Find "Task: Like the Sekielski page with Lubię to!" in the material, then return exactly the line containing it and all lines after it to the end, leaving out pictures.

= Beginning of Section =

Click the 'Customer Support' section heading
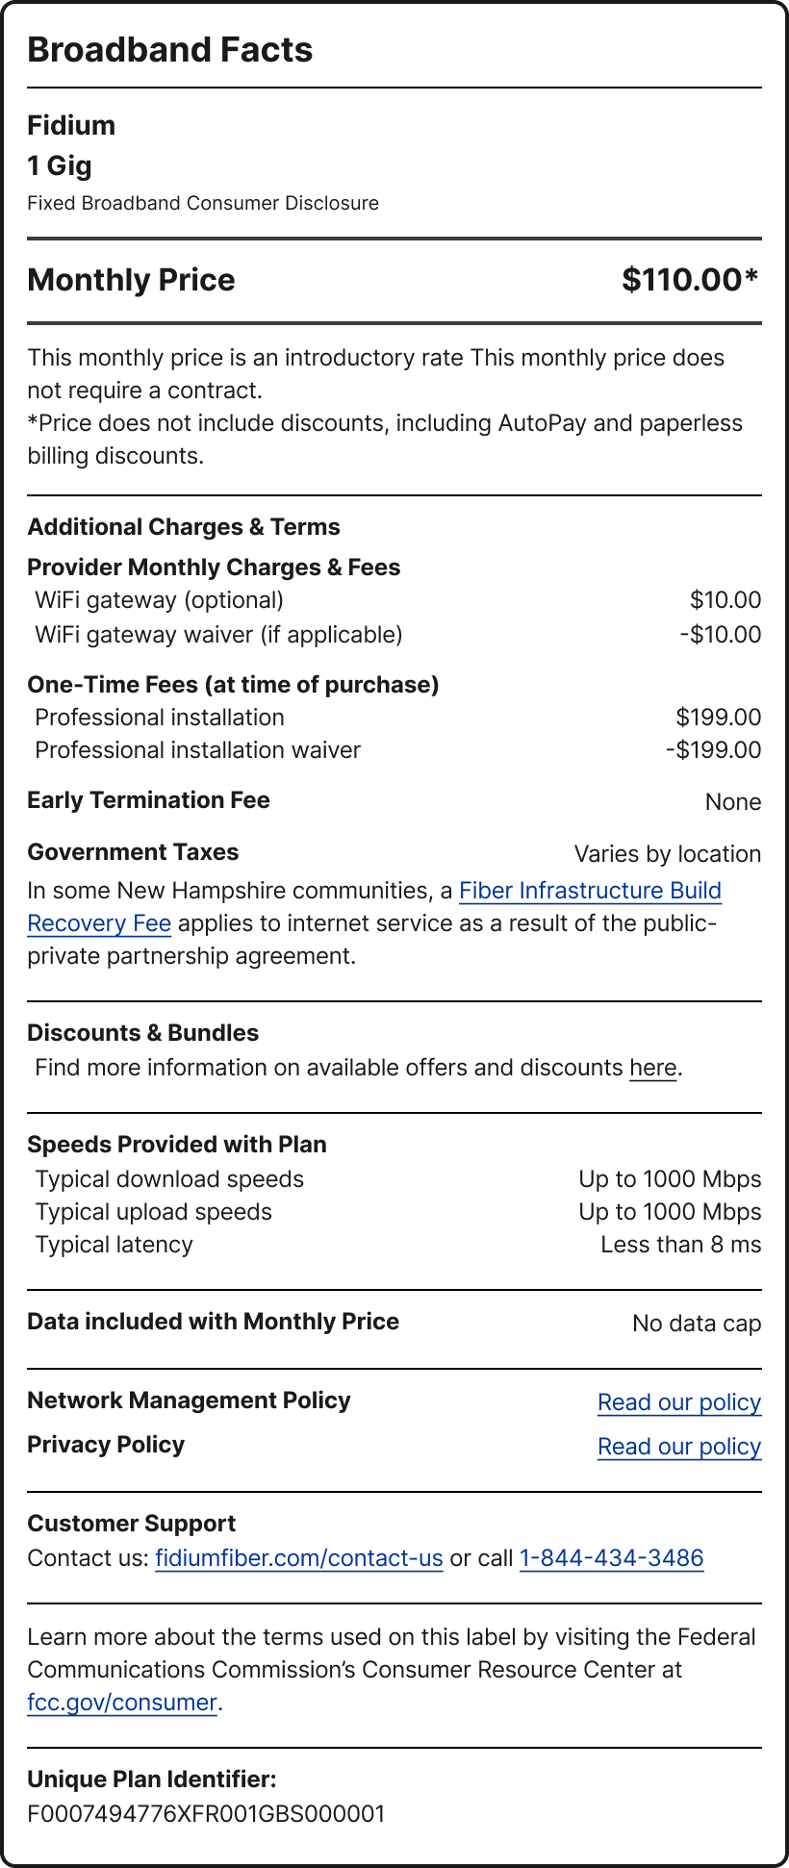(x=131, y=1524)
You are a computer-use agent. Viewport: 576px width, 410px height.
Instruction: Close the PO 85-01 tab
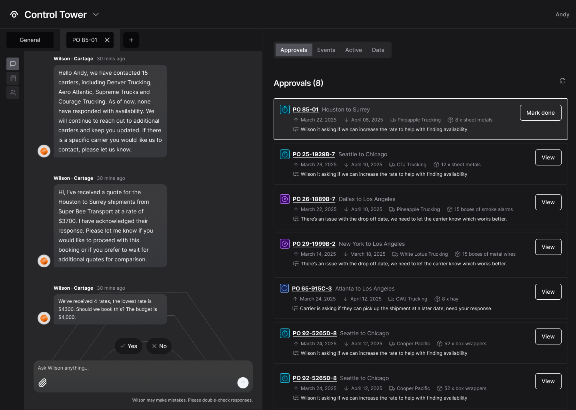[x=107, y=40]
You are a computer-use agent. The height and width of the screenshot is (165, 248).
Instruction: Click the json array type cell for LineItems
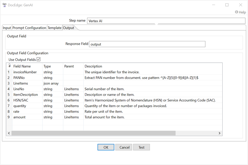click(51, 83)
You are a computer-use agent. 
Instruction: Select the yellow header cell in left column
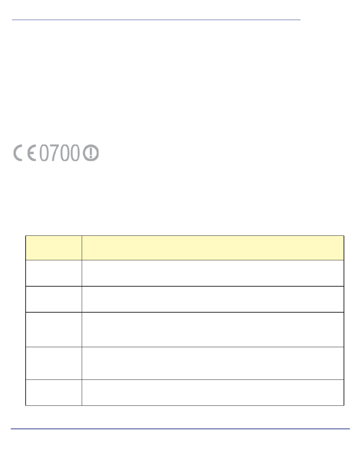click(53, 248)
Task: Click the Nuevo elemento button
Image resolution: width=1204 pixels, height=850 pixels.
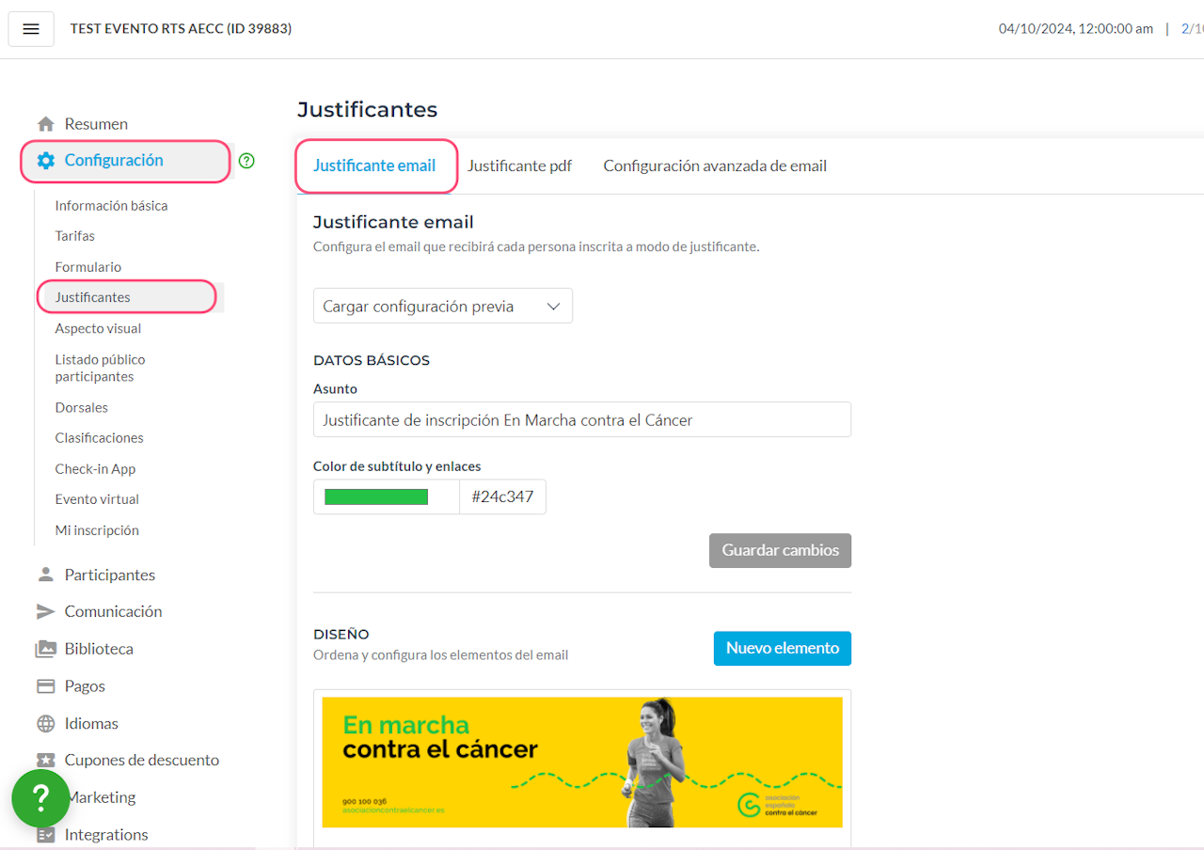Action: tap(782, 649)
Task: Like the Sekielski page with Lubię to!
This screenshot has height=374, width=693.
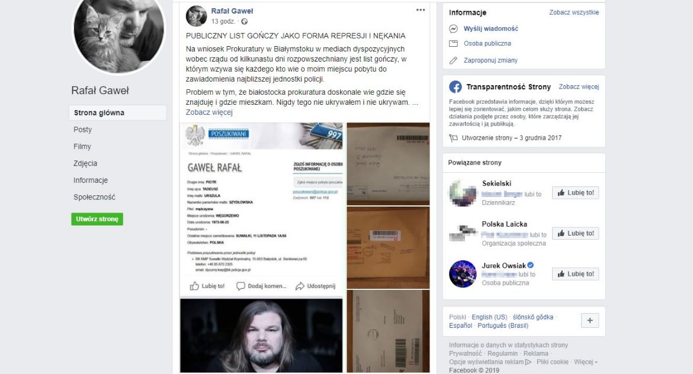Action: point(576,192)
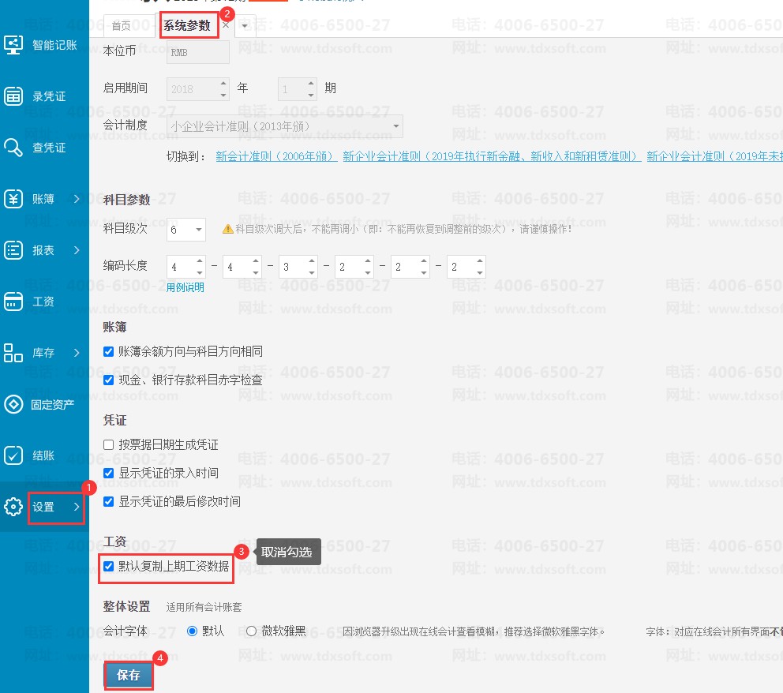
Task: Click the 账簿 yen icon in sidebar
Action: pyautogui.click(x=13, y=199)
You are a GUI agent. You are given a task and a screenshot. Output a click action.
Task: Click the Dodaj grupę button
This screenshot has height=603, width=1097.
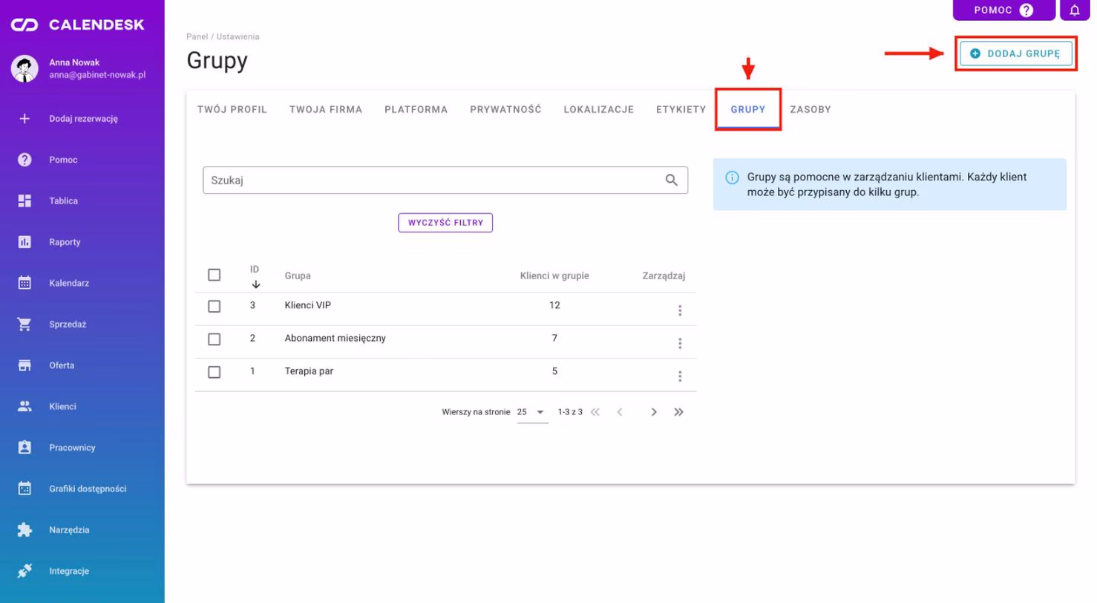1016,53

= End of Section =

**Answer to this problem**
Task: Like the Sekielski page with Lubię to!
This screenshot has height=374, width=693.
Action: point(576,192)
Task: Click the 账簿 yen icon in sidebar
Action: pyautogui.click(x=13, y=199)
You are a GUI agent. You are given a task and a screenshot. Output a click action.
Task: Click the Dodaj grupę button
This screenshot has height=603, width=1097.
1016,53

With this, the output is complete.